Finnur era tutor de tercero y estaba sentado en la sala de profesores. Su clase había ido a música y él se dedicaba a corregir deberes cuando Elínborg le interrumpió.

—Tengo entendido que tuviste cierto altercado con otro profesor de la escuela, Kjartan —dijo Elínborg, después de presentarse. La secretaria de administración le había dicho dónde podía encontrar a Finnur.

—Kjartan y yo no somos amigos —dijo Finnur. Aún no había cumplido los treinta, era moreno, con una espesa pelambrera. Vestía un forro polar y pantalones vaqueros.

—¿Qué pasó?

—¿Ya has hablado con él?

—Sí. Un colega mío habló con él.

—¿Y?

—Y nada. ¿Qué sucedió?

—Kjartan es idiota —dijo Finnur—. No deberían dejarle pisar un aula. Pero esa es mi opinión, nada más.

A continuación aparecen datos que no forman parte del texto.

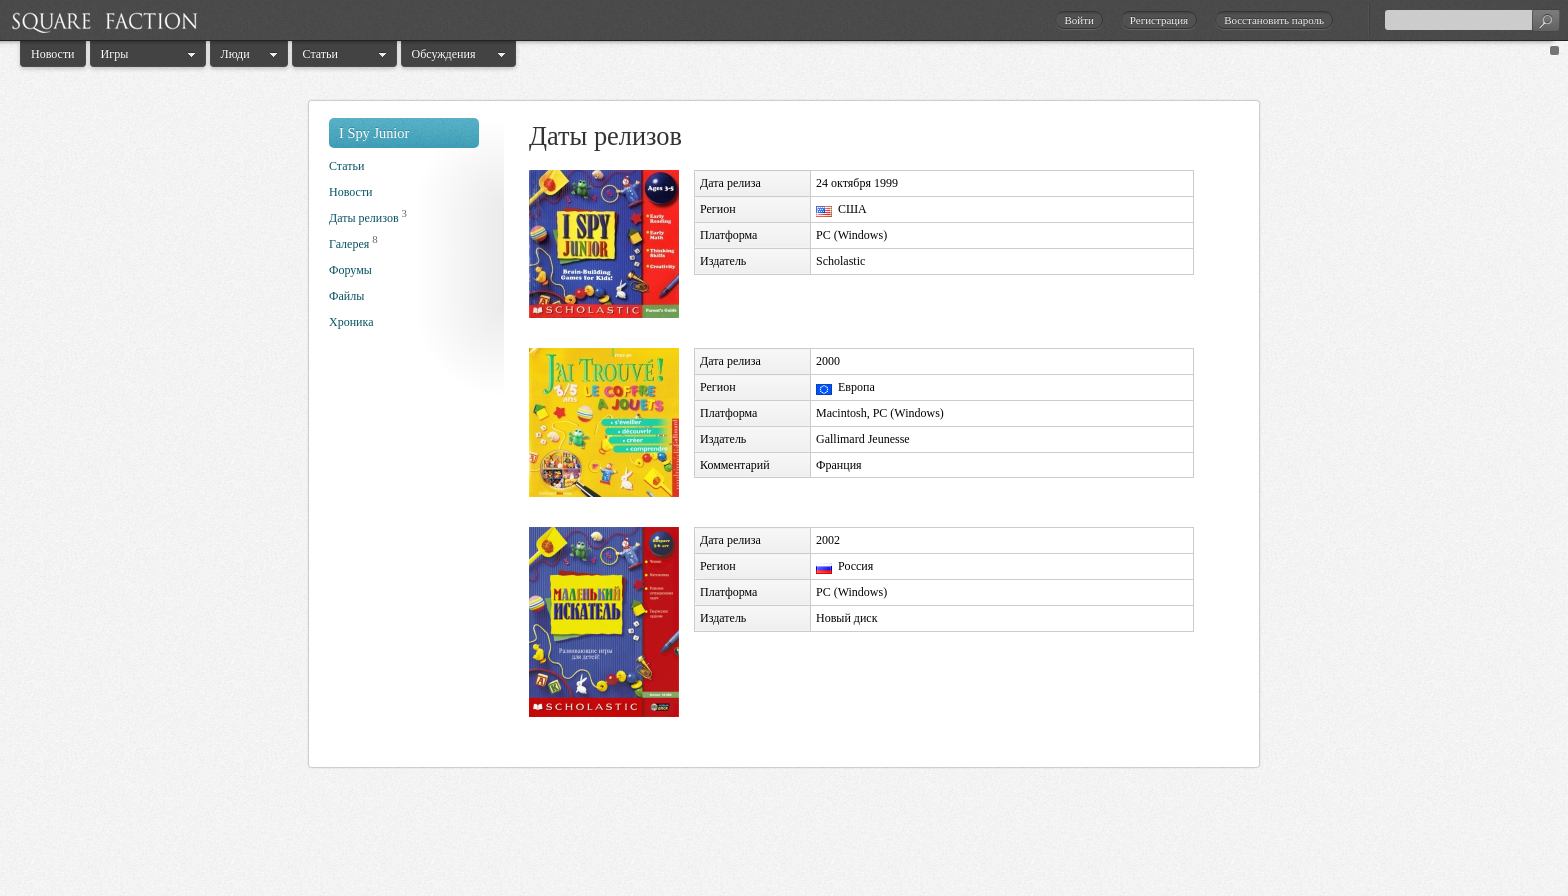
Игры (115, 54)
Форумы (350, 270)
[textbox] (1472, 20)
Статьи (320, 54)
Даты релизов (364, 218)
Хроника (351, 322)
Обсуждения (444, 54)
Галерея (349, 244)
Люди (235, 54)
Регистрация (1159, 20)
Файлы (346, 296)
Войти (1078, 20)
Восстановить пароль (1274, 20)
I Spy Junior (374, 133)
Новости (53, 54)
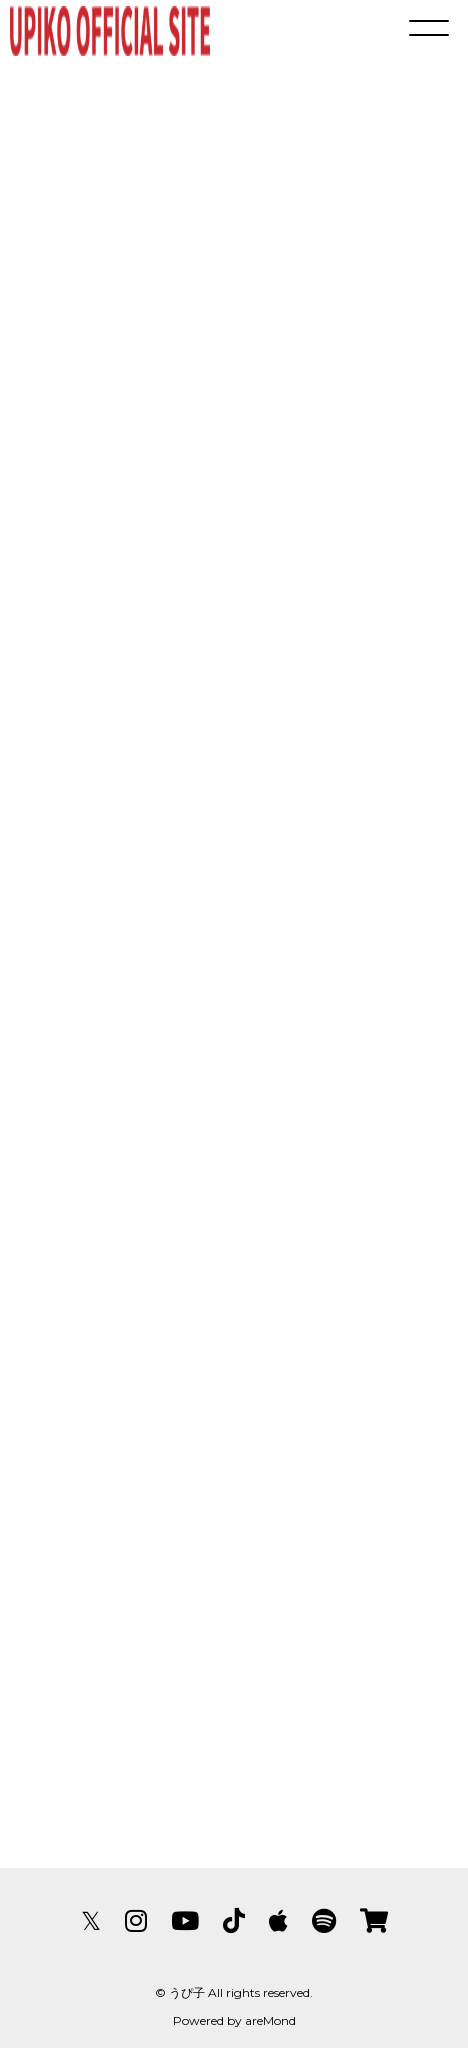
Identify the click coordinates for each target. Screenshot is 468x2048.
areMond (270, 2020)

—¿Hizo ciertos comentarios?

—Siempre machaca con lo mismo. E intenta no pasarse de la raya, porque entonces no le permitirían seguir en la escuela. Pero no se muestra tan cobarde cuando discute a solas con alguien.

—¿Qué dijo?

—Era sobre los inmigrantes, sobre los niños de origen extranjero. No creo que esté relacionado con este horrible suceso.

Finnur titubeó.

—Sabía que estaba provocándome. A mí me parece fenomenal que se venga aquí gente de otros países, y me da absolutamente lo mismo para qué quieren venir, con tal de que no sean delincuentes. Me da igual si son de Europa o de Asia. Los necesitamos y enriquecen nuestra sociedad. Kjartan quiere cerrar el país para que no entren inmigrantes. Tuvimos una buena discusión sobre este asunto, como de costumbre, pero él estaba más furioso de lo habitual.

—¿Cuándo fue?

—Ayer por la mañana. Pero siempre estamos peleándonos. En cuanto nos vemos, salta la chispa.

—¿Os habéis peleado otras veces?

Finnur asintió.

—Los profesores tienen un fuerte sentido de la igualdad y no quieren ni entienden otra cosa. Siempre controlan que, entre los alumnos, no haya ningún tipo de discriminación. Es cuestión de orgullo profesional, para los profesores es algo sagrado.

—Pero Kjartan es una excepción, ¿no?

—Es absolutamente insoportable. Debería denunciarle al Consejo Pedagógico. No queremos tener por aquí a un profesor como él.

—¿Es…? —comenzó Elínborg.

—Probablemente es por mi hermano —la interrumpió Finnur—. Está casado con una tailandesa. Por eso Kjartan me ataca tanto. Mi hermano conoció a su mujer en Tailandia hace ocho años. Tienen dos hijas. Son las mejores personas que conozco. Así que el asunto me afecta de forma indirecta. No aguanto lo que dice, y él lo sabe.